4. Wichita State: Suffering from Syracuse symptoms?
Here’s the thing: When Syracuse’s unbeaten streak is brought up, no one gives much mind to Wichita State, the other team that has yet to lose a game this year. The Shockers, by most accounts, just aren’t as good as their record. They’ve won enough games by the skin of their teeth that everyone’s looking at them askance, and to top it off, they play in an awful conference.
How awful? So bad that only one other team has a record over .500. That’s Indiana. The Missouri Valley Conference is not good. Not good at all. On the other hand, an undefeated team is still an undefeated team, so when the brackets are being assembled, more weight could be given to Wichita State by someone who’s giving lip service to, you know, actually watching the games.

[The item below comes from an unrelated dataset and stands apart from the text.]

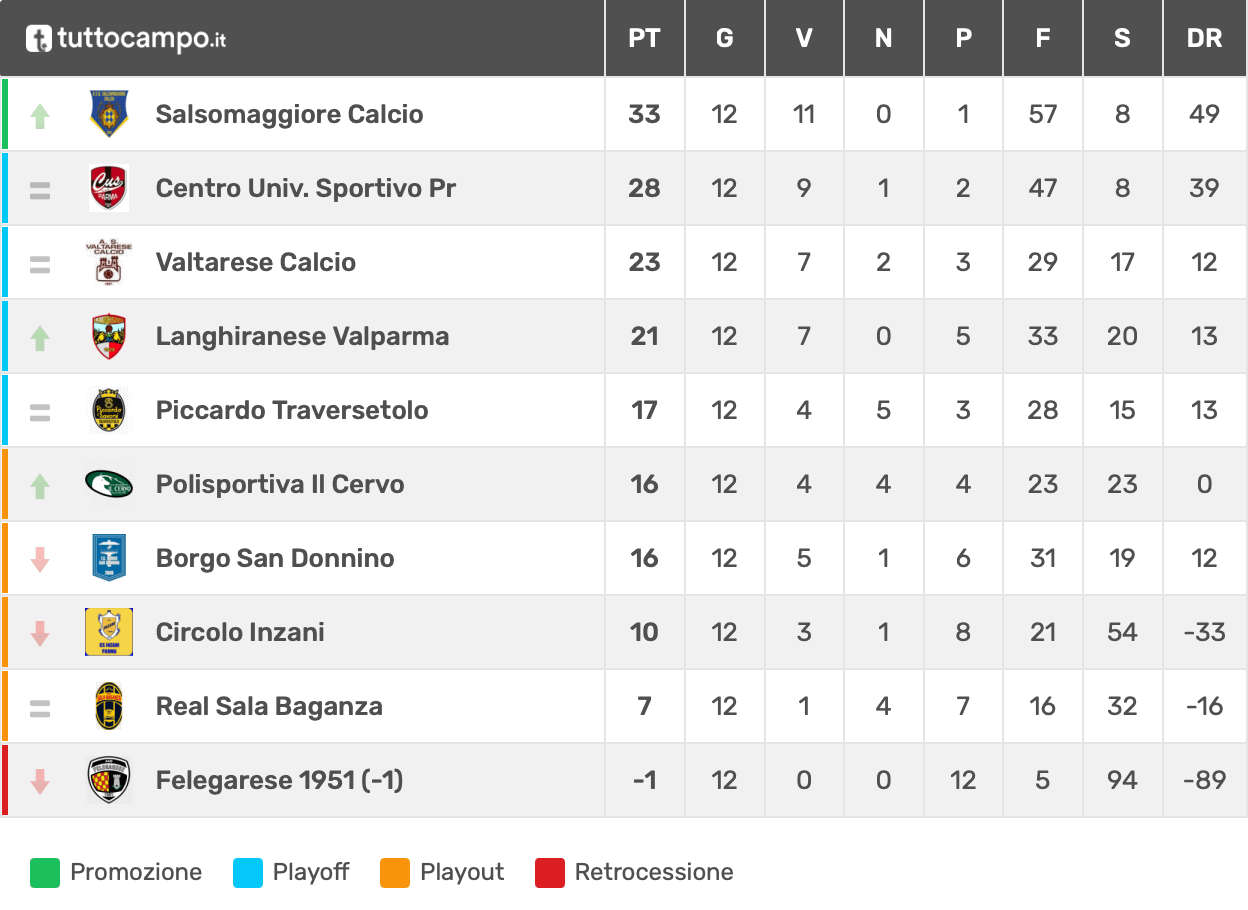Click the Felegarese 1951 team crest
This screenshot has height=910, width=1248.
click(109, 780)
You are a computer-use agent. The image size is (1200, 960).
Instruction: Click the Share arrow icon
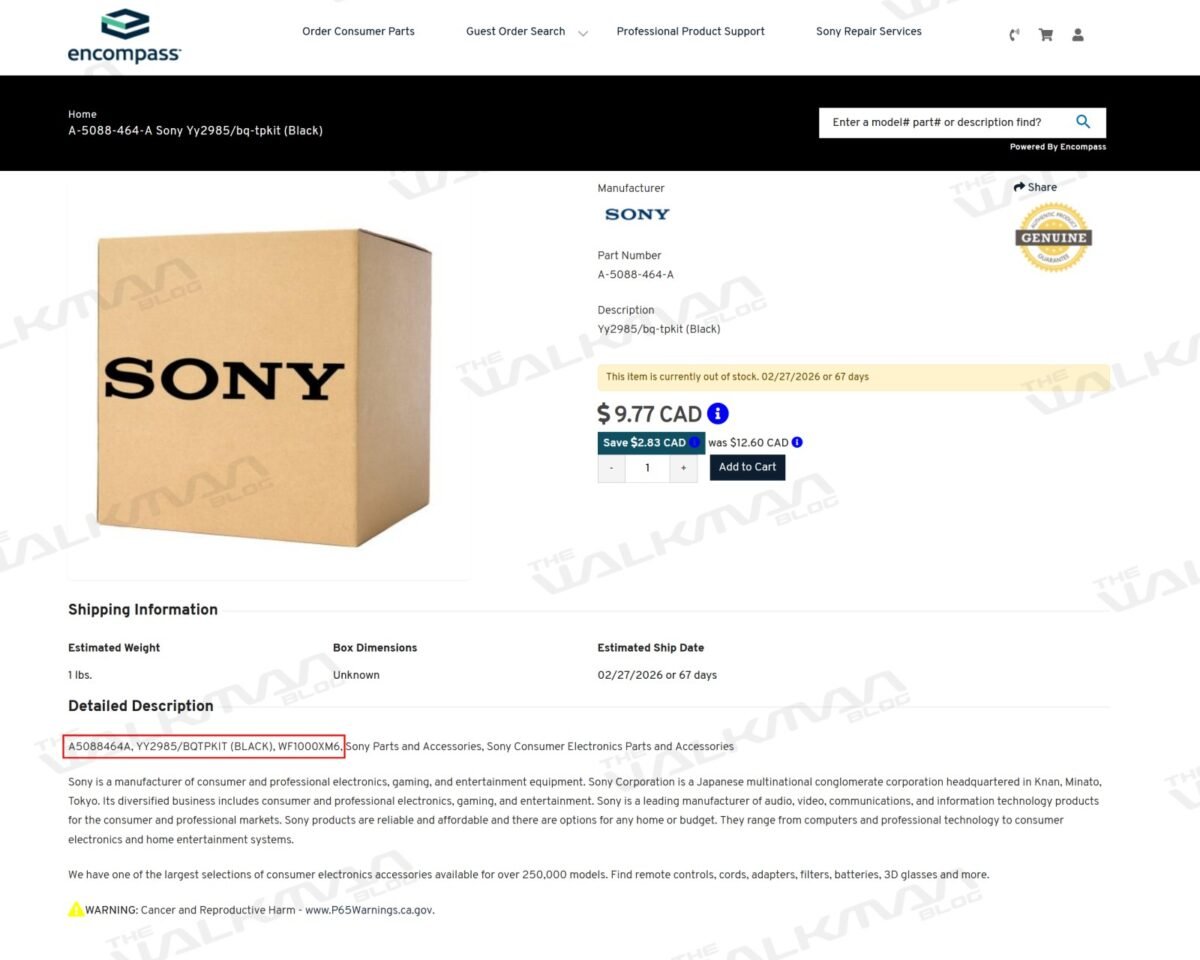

Don’t be that bracketeer. We want you to win Buffet’s billion. Sorry Shockers, but Wichita’s very unlikely to make much noise in even the Sweet Sixteen, let alone later rounds in the tournament.
5. Last year’s Florida Gulf Coast University team
Last year’s team? Why should anyone care about last year’s team? Especially a flash in the pan, novelty team that went on an upset run by doing nothing but dunking? There’s no way they’ll replicate that success again this year.
Exactly. But Cinderella stories are as essential to March Madness as filling out brackets, and watching for teams that have the potential to go on an FGCU-type run is a fun way to gun for that one-in-9-quintillion spot. The best prospect? The Creighton Bluejays, who have created “the craziest, deadliest offense in the country.” With a heavy emphasis on bombing threes, the Bluejays could plausibly get hot and chuck themselves all the way to the Elite Eight.
They could just as easily flame out in the first round, of course, but would you want to be on the wrong side of that call? Not only would you avoid the $1 billion, you wouldn’t be able to cheer for one of the most fun offenses in the tournament. And that’s a mistake no one should make. Bluejays go all the way.